On September 28, 2021, at 15:00 CEST, evalink talos users experienced login issues and were unable to access the alarm management platform. The disruption was caused by partial outages in Auth0 - the underlying authentication and authorization platform provider, ongoing in the EU and the US regions from 15:00 to 18:00 CEST.
At 16:30 CEST on September 28, 2021, Sitasys provided a workaround so that users could login again. At 17:45 CEST on September 28, 2021, the service was fully restored and all users were able to successfully access the evalink talos platform.
After further investigation and to prevent this from happening in the future, Sitasys is actively working on an alternative emergency login solution that does not depend on the Auth0 service. We’ll update all users as soon as this solution will becomes available.
Sitasys became aware of a service disruption in Auth0 at 15:00 CEST on September 28, 2021, impacting multiple users unable to access the evalink talos environment.
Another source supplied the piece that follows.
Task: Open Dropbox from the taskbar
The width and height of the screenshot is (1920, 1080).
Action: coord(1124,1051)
During the service outage, evalink talos users experienced sudden logouts and were could not re-login to their account.
At approximately 16:30 CEST, Sitasys implemented a temporary workaround to allow users to log in by bypassing the non-functional subsystem in Auth0. Despite the workaround, evalink talos users still experienced unexpected logouts and degraded performance caused by a very high latency in the Auth0 platform.
After closely monitoring of the situation and when Auth0 service was fully restored at approximately 18:00 CEST on September 28, 2021, Sitasys safely disabled the workaround.
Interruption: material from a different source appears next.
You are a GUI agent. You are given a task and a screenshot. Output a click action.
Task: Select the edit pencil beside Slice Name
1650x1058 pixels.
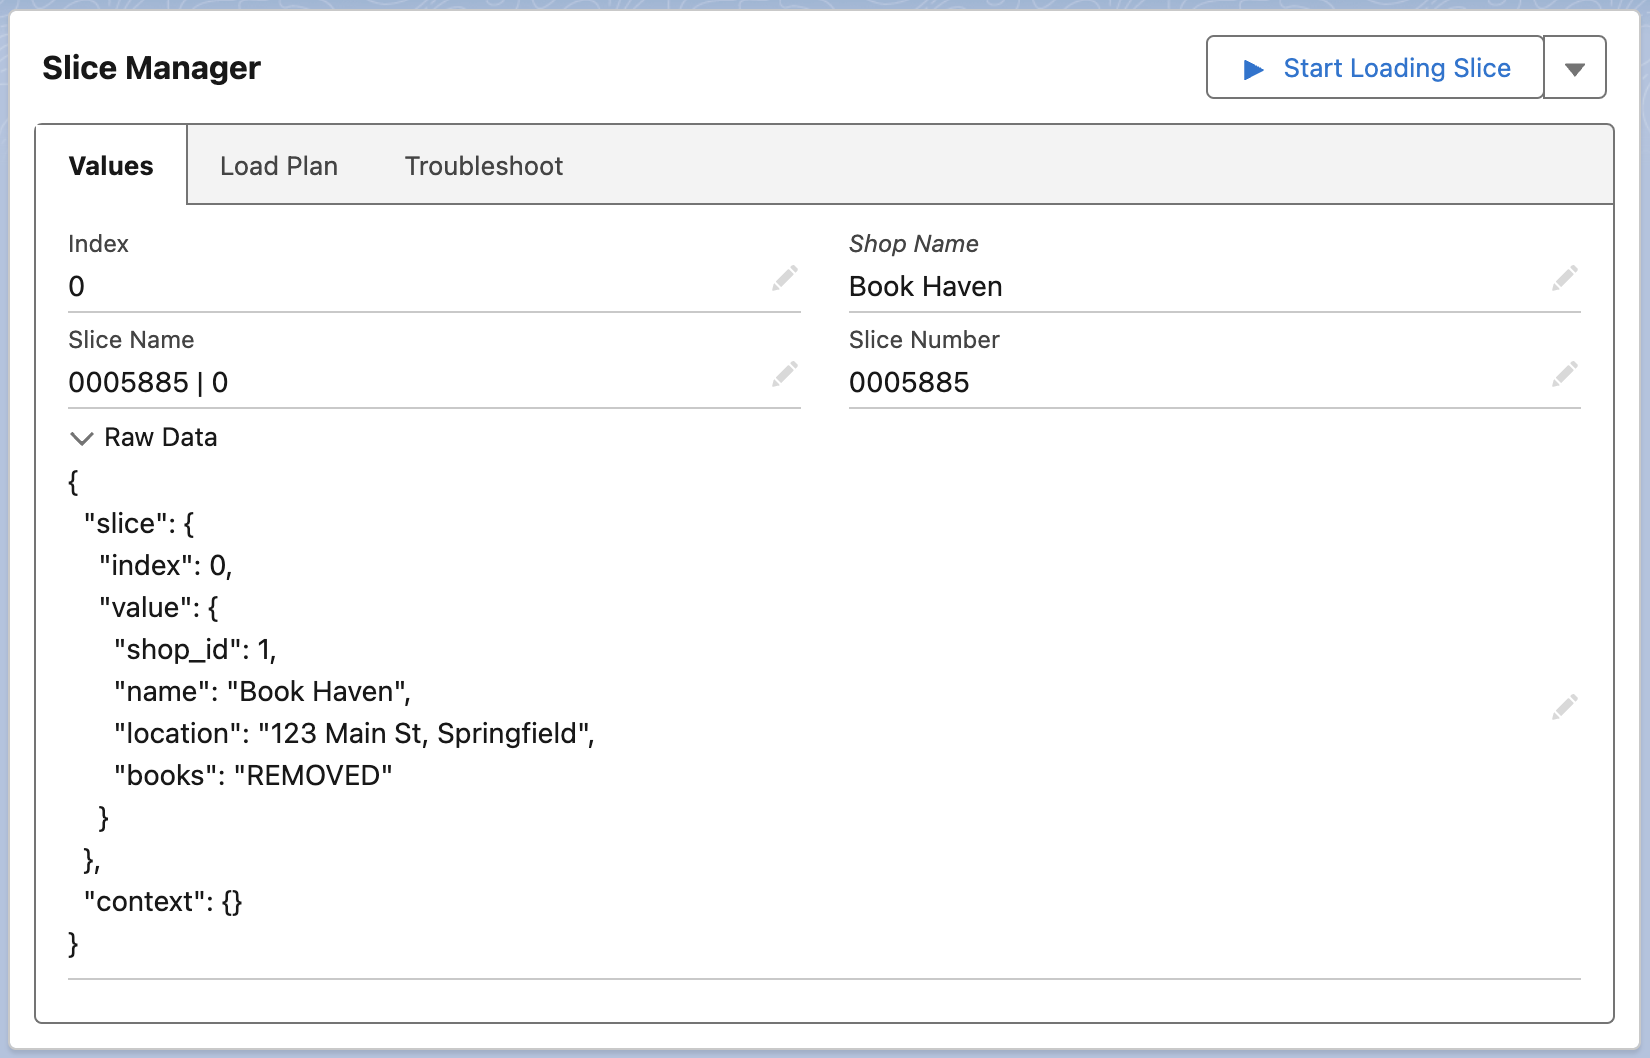coord(784,374)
Auth0 will provide a Root Cause Analysis (RCA) within 14 days.
How did the service disruption affect users? The Auth0 outage directly affected the login and the partner login of evalink talos and therefore prevented users from accessing the evalink User Interface (UI).
Were other Sitasys systems affected during or in consequence of the outage? No issues were found on all other Sitasys’ systems.
What happened to alarms and signals that were transmitted during the outage? There was no impact on alarms and signals which were still received and stored by evalink talos. Automated workflows were carried out normally.
Were alarm panels connections affected? No, our virtual receivers were operating normally. Connections remained established and were properly monitored at all times. However, outage messages were not able to be viewed or processed manually in the UI. Actions triggered in automated workflows, including but not limited to E-Mail, SMS, Slack, phone calls and alarm escalation were working normally.
Could users view signals and alarms during outage? Only if previously configured: Alarm escalation and site sharing and API continued to work at all times.
What happened exactly with Auth0? Auth0 will provide a Root Cause Analysis (RCA) within 14 days.
To maintain a high performance level that our customers expect from Sitasys and to prevent this issue from recurring, our focus is on continuous learning and improvement. Sitasys is fully committed to minimizing downtime when incidents do occur. We also continually assess and improve our tools, processes, and architecture to provide you with the best service possible.